What was researched?
The study investigated whether a state of ‘hypoarousal’—a reduction in the brain’s baseline level of alertness—is the primary driver of neurocognitive impairment in patients who developed ME/CFS following a SARS-CoV-2 infection.
Why was it researched?
While cognitive dysfunction (brain fog) and fatigue are hallmark symptoms of Post-COVID ME/CFS, the specific neurological mechanisms linking these symptoms have remained poorly understood. Researchers hypothesized that a lack of central nervous system activation might bridge the gap between subjective mental exhaustion and objective cognitive slowing.
How was it researched?
The researchers compared a cohort of SARS-CoV-2 associated ME/CFS patients with healthy controls using computational modeling based on the Theory of Visual Attention.

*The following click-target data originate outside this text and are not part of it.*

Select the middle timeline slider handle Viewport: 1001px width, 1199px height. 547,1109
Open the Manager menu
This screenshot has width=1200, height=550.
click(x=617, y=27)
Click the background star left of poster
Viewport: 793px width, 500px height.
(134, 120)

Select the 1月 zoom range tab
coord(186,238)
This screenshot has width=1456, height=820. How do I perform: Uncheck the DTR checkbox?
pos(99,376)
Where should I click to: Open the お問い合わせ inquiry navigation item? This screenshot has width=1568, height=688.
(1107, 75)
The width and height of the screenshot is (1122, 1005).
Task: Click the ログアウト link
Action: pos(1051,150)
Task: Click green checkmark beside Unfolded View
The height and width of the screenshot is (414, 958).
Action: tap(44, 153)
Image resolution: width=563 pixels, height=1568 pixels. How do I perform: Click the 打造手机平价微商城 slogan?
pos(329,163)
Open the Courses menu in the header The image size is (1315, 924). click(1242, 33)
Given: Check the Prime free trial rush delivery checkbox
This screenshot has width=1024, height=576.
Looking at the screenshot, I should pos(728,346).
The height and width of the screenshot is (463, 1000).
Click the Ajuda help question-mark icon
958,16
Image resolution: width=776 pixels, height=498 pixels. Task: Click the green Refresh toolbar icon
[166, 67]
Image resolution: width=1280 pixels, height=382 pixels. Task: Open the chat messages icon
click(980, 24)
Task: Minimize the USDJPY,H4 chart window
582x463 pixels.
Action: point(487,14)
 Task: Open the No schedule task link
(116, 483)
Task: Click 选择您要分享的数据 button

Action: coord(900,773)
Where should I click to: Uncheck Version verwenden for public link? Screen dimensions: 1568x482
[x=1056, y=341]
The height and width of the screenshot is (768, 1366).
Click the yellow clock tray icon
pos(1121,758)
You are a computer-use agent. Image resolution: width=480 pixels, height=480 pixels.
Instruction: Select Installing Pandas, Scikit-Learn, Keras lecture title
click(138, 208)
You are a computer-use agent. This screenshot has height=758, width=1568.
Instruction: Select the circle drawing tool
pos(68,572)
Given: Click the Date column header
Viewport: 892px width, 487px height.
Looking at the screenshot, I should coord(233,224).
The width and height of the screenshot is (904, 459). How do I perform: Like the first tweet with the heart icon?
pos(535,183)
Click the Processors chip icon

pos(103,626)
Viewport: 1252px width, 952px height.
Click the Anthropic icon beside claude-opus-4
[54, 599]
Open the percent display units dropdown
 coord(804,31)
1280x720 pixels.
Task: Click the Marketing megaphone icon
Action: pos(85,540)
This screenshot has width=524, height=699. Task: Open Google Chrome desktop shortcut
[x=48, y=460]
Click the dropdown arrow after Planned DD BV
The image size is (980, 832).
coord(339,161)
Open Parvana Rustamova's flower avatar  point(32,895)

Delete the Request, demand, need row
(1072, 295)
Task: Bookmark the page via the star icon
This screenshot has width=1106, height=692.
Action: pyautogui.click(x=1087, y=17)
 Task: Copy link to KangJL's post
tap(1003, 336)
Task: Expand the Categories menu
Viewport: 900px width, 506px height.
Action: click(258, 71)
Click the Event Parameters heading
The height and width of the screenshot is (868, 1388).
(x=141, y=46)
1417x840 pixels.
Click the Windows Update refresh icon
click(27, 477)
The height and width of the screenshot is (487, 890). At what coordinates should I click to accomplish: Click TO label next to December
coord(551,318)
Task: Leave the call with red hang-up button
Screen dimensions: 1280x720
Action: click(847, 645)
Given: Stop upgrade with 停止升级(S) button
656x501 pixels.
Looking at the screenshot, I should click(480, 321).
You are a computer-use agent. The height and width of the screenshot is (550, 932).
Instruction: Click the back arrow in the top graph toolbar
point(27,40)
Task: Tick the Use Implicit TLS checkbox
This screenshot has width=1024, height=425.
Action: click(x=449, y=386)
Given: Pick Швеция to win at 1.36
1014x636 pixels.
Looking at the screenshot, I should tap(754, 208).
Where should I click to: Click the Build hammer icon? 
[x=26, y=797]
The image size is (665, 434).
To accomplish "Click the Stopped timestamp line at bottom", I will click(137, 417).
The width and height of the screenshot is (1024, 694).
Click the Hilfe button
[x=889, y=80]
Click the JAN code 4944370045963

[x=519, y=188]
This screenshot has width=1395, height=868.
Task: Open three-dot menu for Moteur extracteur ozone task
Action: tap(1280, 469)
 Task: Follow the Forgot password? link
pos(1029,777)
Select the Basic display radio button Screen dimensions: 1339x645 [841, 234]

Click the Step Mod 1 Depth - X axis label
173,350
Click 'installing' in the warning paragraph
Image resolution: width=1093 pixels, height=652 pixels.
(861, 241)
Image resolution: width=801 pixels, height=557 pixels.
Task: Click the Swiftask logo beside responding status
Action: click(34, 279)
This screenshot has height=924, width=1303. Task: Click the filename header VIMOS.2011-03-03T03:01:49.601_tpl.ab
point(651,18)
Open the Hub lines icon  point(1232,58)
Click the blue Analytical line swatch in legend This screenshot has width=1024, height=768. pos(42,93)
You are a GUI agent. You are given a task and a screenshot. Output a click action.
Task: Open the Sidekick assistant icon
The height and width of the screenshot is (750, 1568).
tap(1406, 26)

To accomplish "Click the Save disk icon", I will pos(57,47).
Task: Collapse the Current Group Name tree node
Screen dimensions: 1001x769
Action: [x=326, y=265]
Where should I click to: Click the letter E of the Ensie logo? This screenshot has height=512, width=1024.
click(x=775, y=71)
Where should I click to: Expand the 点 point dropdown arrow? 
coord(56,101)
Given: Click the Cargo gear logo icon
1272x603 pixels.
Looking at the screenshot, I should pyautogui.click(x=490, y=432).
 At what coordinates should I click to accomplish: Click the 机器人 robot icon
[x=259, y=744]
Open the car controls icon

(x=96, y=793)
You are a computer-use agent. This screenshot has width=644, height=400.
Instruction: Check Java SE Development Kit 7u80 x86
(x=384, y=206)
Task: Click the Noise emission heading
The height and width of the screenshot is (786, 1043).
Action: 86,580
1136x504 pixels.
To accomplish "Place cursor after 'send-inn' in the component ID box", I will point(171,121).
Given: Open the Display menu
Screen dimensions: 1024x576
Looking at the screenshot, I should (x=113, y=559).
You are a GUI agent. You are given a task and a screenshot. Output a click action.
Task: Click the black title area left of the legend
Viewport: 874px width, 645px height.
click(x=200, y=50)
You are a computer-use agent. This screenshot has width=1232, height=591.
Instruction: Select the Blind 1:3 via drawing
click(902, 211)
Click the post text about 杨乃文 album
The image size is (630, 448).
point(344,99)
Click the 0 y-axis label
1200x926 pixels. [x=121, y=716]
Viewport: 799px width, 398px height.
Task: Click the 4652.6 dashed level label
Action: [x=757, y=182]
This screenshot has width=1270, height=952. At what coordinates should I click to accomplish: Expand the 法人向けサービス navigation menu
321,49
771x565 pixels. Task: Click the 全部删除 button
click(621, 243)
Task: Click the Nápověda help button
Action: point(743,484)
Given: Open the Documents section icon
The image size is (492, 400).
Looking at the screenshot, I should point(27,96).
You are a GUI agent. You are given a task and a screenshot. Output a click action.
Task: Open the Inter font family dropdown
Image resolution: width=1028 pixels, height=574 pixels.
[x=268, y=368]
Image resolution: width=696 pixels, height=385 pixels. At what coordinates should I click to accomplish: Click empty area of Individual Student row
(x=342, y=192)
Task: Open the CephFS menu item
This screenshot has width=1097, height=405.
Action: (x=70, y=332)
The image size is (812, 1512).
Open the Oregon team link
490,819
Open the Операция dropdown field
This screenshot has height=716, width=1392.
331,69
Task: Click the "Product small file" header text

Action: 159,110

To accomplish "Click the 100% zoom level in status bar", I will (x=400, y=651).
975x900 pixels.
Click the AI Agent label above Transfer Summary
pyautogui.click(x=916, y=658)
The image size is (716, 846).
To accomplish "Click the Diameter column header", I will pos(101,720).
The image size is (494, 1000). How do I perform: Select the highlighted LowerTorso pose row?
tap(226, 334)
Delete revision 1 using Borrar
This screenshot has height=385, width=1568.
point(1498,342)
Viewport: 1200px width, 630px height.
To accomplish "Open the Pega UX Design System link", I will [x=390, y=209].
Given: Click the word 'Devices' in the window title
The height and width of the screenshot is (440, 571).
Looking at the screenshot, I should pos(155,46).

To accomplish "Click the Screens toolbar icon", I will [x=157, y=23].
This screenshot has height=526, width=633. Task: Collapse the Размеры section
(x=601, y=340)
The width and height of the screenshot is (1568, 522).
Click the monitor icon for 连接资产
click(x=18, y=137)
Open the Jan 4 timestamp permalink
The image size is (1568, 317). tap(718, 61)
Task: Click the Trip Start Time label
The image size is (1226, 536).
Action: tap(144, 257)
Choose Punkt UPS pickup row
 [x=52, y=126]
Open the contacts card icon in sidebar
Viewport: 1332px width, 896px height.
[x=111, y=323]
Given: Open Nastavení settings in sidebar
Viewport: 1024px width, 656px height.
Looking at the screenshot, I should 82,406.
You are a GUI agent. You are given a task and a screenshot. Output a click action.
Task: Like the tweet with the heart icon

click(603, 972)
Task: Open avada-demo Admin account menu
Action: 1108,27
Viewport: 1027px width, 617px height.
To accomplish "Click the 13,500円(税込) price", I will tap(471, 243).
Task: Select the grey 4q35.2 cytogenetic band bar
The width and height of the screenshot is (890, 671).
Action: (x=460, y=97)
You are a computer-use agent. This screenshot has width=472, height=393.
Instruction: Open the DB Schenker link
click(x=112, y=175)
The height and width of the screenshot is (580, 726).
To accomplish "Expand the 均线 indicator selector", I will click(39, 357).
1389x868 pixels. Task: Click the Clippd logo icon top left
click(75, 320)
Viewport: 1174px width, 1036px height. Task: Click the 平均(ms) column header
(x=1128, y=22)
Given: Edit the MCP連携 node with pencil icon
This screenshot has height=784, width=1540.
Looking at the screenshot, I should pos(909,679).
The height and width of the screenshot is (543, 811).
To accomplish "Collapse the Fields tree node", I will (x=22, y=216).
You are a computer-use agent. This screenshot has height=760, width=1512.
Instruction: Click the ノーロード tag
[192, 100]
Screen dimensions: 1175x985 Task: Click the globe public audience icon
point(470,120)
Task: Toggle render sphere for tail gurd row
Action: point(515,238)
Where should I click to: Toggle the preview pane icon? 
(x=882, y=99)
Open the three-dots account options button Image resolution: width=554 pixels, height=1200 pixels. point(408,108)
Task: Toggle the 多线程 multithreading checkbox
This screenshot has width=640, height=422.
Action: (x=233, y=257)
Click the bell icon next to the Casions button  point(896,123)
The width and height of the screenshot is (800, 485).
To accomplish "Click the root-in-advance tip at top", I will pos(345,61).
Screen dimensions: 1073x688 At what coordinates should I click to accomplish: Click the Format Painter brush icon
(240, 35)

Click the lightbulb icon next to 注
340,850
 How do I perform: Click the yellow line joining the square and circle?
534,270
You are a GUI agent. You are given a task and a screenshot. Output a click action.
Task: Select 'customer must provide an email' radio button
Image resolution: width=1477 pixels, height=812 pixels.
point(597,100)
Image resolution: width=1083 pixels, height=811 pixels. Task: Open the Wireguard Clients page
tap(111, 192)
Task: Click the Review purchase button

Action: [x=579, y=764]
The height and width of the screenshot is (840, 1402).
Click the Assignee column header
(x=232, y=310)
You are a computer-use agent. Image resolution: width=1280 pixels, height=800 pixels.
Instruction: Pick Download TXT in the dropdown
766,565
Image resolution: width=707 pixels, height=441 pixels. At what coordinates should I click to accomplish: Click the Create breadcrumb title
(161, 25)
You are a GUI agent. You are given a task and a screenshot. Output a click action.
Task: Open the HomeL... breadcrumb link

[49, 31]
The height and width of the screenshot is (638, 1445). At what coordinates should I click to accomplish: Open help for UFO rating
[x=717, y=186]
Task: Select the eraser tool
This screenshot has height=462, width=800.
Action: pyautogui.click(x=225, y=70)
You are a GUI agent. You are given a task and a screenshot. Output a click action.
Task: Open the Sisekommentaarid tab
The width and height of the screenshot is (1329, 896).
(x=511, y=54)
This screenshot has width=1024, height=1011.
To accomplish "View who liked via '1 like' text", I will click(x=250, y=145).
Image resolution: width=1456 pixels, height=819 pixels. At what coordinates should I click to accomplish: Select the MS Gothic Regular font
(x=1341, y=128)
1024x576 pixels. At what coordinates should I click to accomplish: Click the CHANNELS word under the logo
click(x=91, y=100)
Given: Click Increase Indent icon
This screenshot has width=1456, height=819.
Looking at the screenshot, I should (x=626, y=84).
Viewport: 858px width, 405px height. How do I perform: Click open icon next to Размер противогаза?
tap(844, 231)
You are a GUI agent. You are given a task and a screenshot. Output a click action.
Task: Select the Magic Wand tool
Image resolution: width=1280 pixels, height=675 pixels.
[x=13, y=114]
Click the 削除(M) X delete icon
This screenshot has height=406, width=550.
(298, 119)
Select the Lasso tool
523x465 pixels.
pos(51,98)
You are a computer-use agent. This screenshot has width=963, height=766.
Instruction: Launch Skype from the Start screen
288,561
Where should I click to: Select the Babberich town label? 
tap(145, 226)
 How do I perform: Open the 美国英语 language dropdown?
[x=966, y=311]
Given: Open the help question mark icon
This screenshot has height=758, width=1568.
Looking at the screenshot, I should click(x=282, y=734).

They measured tonic alertness through visual processing speed (VPS) and assessed central nervous activation using pupillary unrest—a measure of spontaneous pupil fluctuations. Mental fatigue was also self-reported using standardized scales to correlate subjective experience with neurophysiological data.
What has been found?
Patients with ME/CFS showed a significant reduction in visual processing speed and pupillary unrest compared to healthy individuals, indicating a state of hypoarousal. Lower levels of central nervous activation and higher mental fatigue were strong predictors of slower processing speed. The data suggests that the brain’s ‘idle’ state is set too low, making it difficult to maintain the alertness required for normal cognitive tasks.
Discussion
The study’s strength lies in its use of objective neurophysiological markers to quantify cognitive symptoms often dismissed as purely subjective. However, the cross-sectional nature of the study means it cannot determine if hypoarousal is a permanent change or a temporary state that might fluctuate with symptom severity. Further research is needed to determine if this model applies to ME/CFS triggered by other pathogens.
Conclusion & Future Work
The researchers concluded that hypoarousal of the brain is a critical condition underlying neurocognitive impairment in SARS-CoV-2 associated ME/CFS. Future clinical trials should explore whether pharmacological or non-pharmacological interventions designed to increase central arousal can improve cognitive function in this population.